The paper by Nagamine et al. (Strait et al., 2018 ) suggests that individuals exhibiting verbal aggression towards robots may already possess broader antisocial tendencies. This implies that aggression towards technology might be another manifestation of a pre-existing disposition, rather than the technology interaction serving as a catalyst or training ground that creates or escalates aggression which then transfers to human interactions. The paper did not investigate whether interacting aggressively with a robot causes an increase in subsequent interpersonal aggression or if this behavior starts with technology and then spreads.
While research clearly shows that VBA malfunctions cause user frustration and negative affect (Baughan et al., 2023 , Wenzel et al., 2023 ), the leap from this frustration to overt, low-risk aggression towards the VBA, and then a subsequent escalation and transfer of this aggression to interpersonal relationships, is a multi-step hypothesis not directly substantiated by the available studies. The psychological impacts noted in (Wenzel et al., 2023 ) (e.g., lower self-esteem, negative affect) are significant and could conceivably have indirect ramifications on an individual's mood and well-being, which might, in turn, affect their interactions. However, a direct causal chain leading to increased interpersonal aggression as a learned or escalated behavior from VBA interactions is not established in this corpus.

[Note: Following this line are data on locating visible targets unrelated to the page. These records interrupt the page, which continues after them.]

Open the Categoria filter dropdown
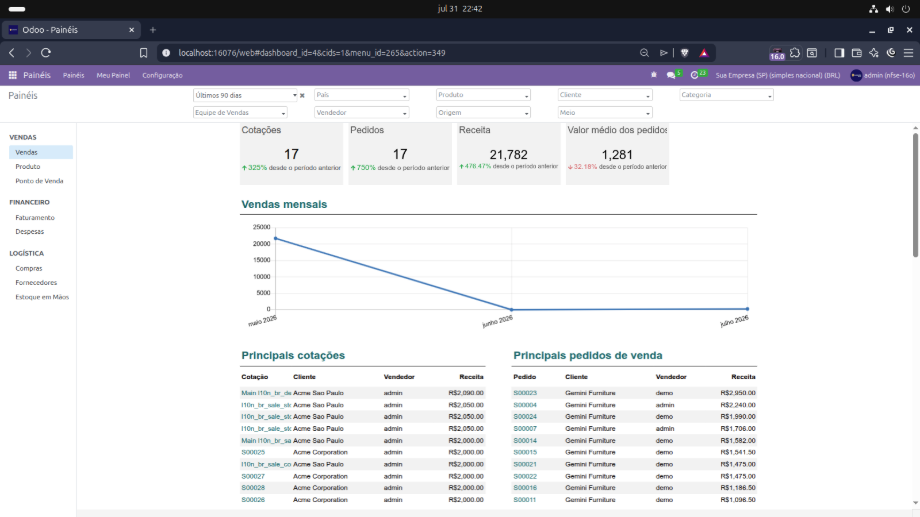920x517 pixels. (726, 95)
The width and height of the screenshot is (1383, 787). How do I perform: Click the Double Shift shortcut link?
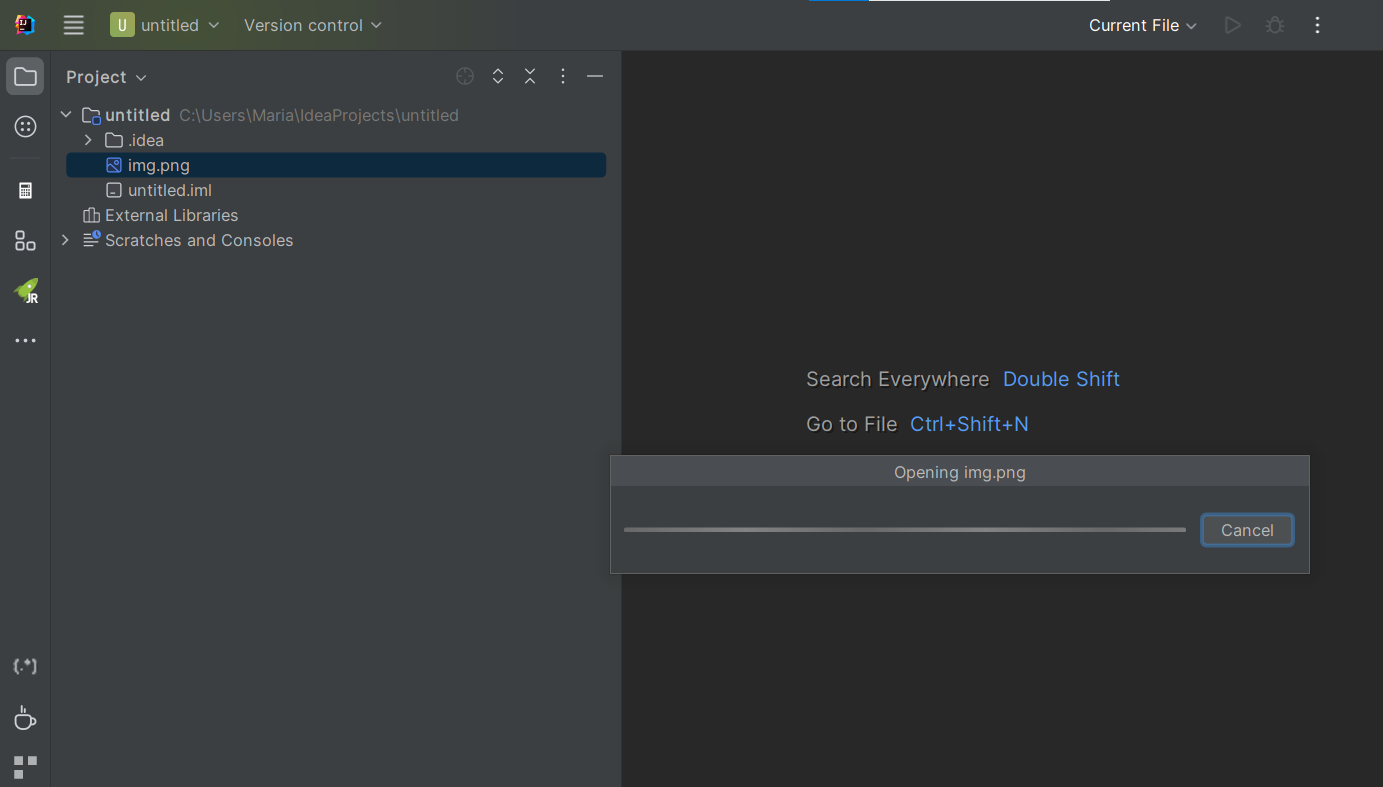tap(1060, 379)
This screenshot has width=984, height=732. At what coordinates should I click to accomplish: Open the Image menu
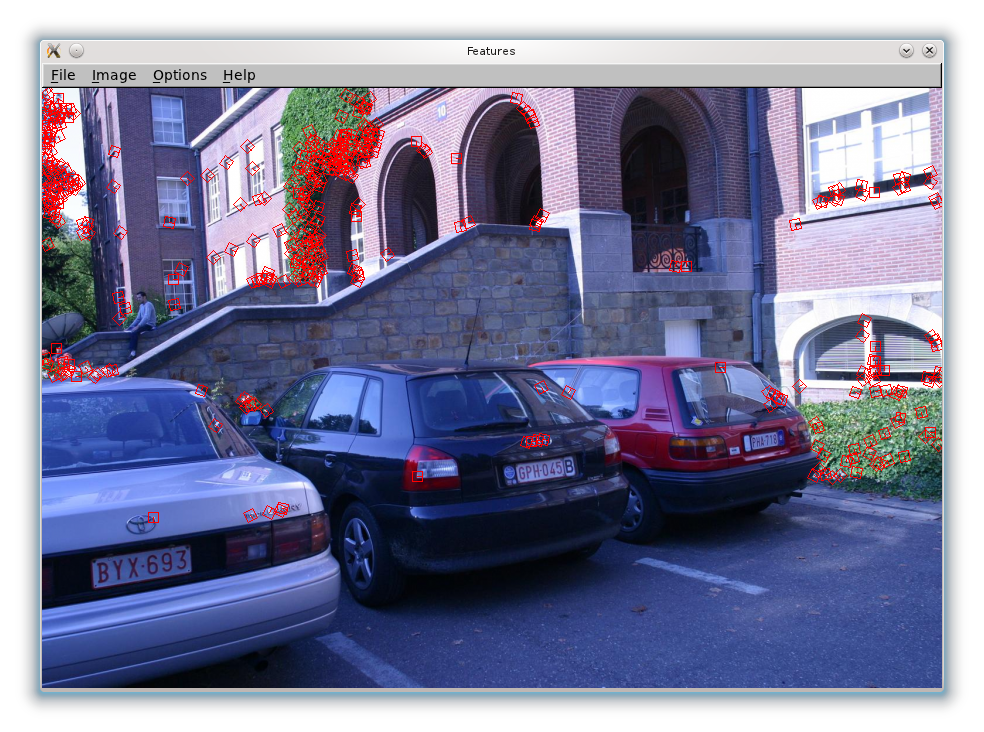(x=114, y=75)
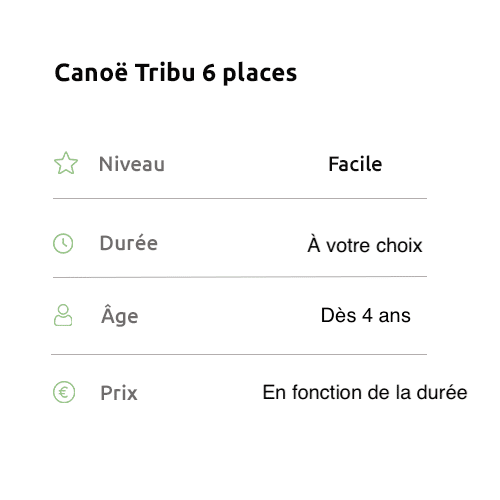Click the word 'Canoë' in the title
This screenshot has height=500, width=500.
91,72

The frustration experienced by users is a response to system failure. While this frustration is a negative emotional state, the current research does not offer evidence that venting this frustration on a VBA acts as a "gateway" behavior that then cultivates or normalizes aggression in human-to-human contexts. It is more plausible, based on (Strait et al., 2018 ), that individuals with pre-existing aggressive or antisocial tendencies might express these tendencies towards various targets, including technology.
Another paper ((Carlson et al., 2017 ), "This robot stinks! Differences between perceived mistreatment of robot and computer partners") found that human observers perceived mistreatment directed by a confederate towards a robot differently than towards a computer, feeling more sympathy for the robot and believing it to be more emotionally capable. This suggests that humans may ascribe some level of social presence or animacy to robots, which could influence reactions to their "mistreatment," but it doesn't directly address user-initiated frustration-aggression cycles and their transference.
Conclusion
In summary, while the criminological "gateway hypothesis" is outside the scope of the provided HCI-focused research, studies on voice-based assistants robustly confirm that system malfunctions, such as mishearing trigger words, are a significant source of user frustration and can lead to various negative psychological states. Research has also found a correlation between verbal aggression directed at artificial agents (like robots on social media) and a higher propensity for abusive language in users' general online communications. However, this is an association, suggesting that such behaviors may stem from common underlying antisocial traits rather than indicating a causal pathway where aggression towards technology trains or escalates into interpersonal aggression. The specific hypothesis that frustration-induced, low-risk aggression towards a VBA could directly lead to an escalation of aggressive behaviors impacting interpersonal relationships is not directly supported by the current body of research presented.